Here is what I ended up doing:
I had 2 types of input videos: HDR10+ videos from a Samsung Galaxy phone and YUV420p10 gameplay recordings from OBS.

Shotcut offered me to convert them but after the conversion, it strangely told me the gameplay videos were not constant frame rate. OBS records only constant frame rate and ffprobe also reported them being CFR. Plus, they were transcoded into ProRes, I don’t even know if they can actually be at variable framerate in ProRes, so I initially assumed something was wrong with the metadata.

I wanted to use this as an excuse to learn some ffmpeg commands. First I made a test with this command:

ffmpeg -i in -vf vfrdet -an -f null -

And they were really variable framerate videos. I converted them to DNxHR with ffmpeg, with a forced FPS parameter.

For HDR10+ videos, I additonally used a “clip” type tonemapper and set the npl to 1000 nits. According to FFProbe, the HDR10+ videos were already maxed at 1000 nits (with an average of 170 nits), so an HDR to SDR (10 bit) conversion from 1000 nits to 1000 nits “captured” every detail, since there was nothing to clip, and “squeezed” them into a Rec709 space.

Then I manually tonemapped from there, by roughly aiming for the 170nits average target on a 300nits display, as it is approximately the most common SDR brightness.

The entire video stack were 26 videos, recoded in DNxHr, totalling at 1.08TB.

Then the rest was trimming, stitching and adding sound. Out of curiosity, I tried the very same editing on both Kdenlive and Shotcut and got the exact same render result as DNxHr when both apps are set to mlt_image_format=rgba. Setting it to yuv444p10 crashed Kdenlive so no comparison there.

I have a question, just out of curiosity. Why doesn’t MLT (or any other SDR NLE software) use something like 32bits RGB internally to prevent any type of loss? I know this method is used in audio production as well as image manipulation, such as Audacity and GIMP. Any track or picture can losslessly be converted into 32 bit floating format and any effect/edit can be applied with extreme precision on top of it, then re-packed with an intended format, like 8-16-24 bits with no loss again (the only loss would be the one from reducing the bits). I believe the same approach would greatly benefit an SDR video workflow, too. Even a limited range YUV444p10 to full range RGB8 conversion has some rounding errors. A YUV444p10 to RGB32 conversion, instead, would keep the input “as is” until it is repacked with a different format in the end.
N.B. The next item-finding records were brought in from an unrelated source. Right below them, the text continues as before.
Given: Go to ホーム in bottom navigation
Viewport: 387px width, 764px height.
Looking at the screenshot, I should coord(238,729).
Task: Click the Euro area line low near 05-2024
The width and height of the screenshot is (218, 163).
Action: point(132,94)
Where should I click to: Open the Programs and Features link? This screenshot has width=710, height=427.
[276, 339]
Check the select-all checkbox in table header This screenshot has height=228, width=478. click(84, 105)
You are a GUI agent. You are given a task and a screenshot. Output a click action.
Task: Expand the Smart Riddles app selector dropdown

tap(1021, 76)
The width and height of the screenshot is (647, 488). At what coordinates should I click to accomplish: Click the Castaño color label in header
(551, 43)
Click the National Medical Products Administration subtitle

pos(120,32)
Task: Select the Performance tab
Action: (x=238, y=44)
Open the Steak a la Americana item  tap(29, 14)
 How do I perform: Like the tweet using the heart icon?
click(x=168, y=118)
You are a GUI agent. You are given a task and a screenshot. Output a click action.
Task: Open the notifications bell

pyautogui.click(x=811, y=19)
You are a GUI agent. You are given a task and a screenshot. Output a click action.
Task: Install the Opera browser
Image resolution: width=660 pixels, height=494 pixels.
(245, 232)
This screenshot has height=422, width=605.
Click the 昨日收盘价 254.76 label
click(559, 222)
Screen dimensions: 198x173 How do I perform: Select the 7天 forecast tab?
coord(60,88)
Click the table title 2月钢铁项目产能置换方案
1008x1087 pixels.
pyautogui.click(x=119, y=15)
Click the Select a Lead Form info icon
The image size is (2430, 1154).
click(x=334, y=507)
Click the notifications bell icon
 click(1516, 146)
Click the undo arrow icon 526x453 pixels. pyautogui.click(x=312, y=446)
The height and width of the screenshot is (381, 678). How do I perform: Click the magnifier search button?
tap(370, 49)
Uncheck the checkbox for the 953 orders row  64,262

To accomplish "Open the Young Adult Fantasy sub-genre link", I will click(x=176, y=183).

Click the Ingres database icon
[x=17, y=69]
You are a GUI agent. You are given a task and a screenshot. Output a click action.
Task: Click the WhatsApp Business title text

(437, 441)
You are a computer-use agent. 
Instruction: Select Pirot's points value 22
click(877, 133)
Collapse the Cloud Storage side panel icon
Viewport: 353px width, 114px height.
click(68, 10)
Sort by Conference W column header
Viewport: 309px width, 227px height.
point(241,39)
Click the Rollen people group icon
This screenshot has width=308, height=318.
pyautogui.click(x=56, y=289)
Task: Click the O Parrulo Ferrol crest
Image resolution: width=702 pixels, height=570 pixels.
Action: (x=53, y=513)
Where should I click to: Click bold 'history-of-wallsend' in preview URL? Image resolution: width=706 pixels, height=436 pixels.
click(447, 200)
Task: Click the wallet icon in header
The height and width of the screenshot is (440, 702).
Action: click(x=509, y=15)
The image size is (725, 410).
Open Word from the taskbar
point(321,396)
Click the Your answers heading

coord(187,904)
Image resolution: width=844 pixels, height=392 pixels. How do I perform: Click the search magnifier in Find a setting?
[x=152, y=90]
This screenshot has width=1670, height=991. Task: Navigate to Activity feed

Great research! Here are a few clarifying notes that may help make sense of what you’re observing.

OBS always records variable frame rate. It needs the ability to drop frames if the computer gets under heavy load. If OBS couldn’t drop frames under load, the video encoding would be instantly broken (invalid bitstream). However, if the computer did not go under heavy load, then the video will look like constant frame rate merely because no frames were dropped, not because it was specifically a constant frame rate recording.

Annoyingly enough, ProRes can be variable frame rate. Apple smartphones in particular create variable frame rate ProRes. ProRes as a specification only defines the encoding methods (how to get from image to digital bits and back). ProRes does not define any frame rates (outside of bitrate targets).

This is the way. Also, the -vsync cfr flag is important to add.

When I convert videos, I like to force the frame rate of the converted file to match my intended project frame rate. This results in less work for Shotcut to do while I am editing and generally results in more consistent results.

This was fixed in version 24.11

• Fixed Convert stopped converting variable frame rate to constant (broke in v24.10).

It is what is for performance and compatibility of code written for pixel processing. Performance was especially important when initially developing MLT 20 years ago. Once a lot of code is written one way people are not so motivated to rewrite or update all the things. The GPU Effects mode (about 10 years old) uses 16-bit float RGBA and linear color.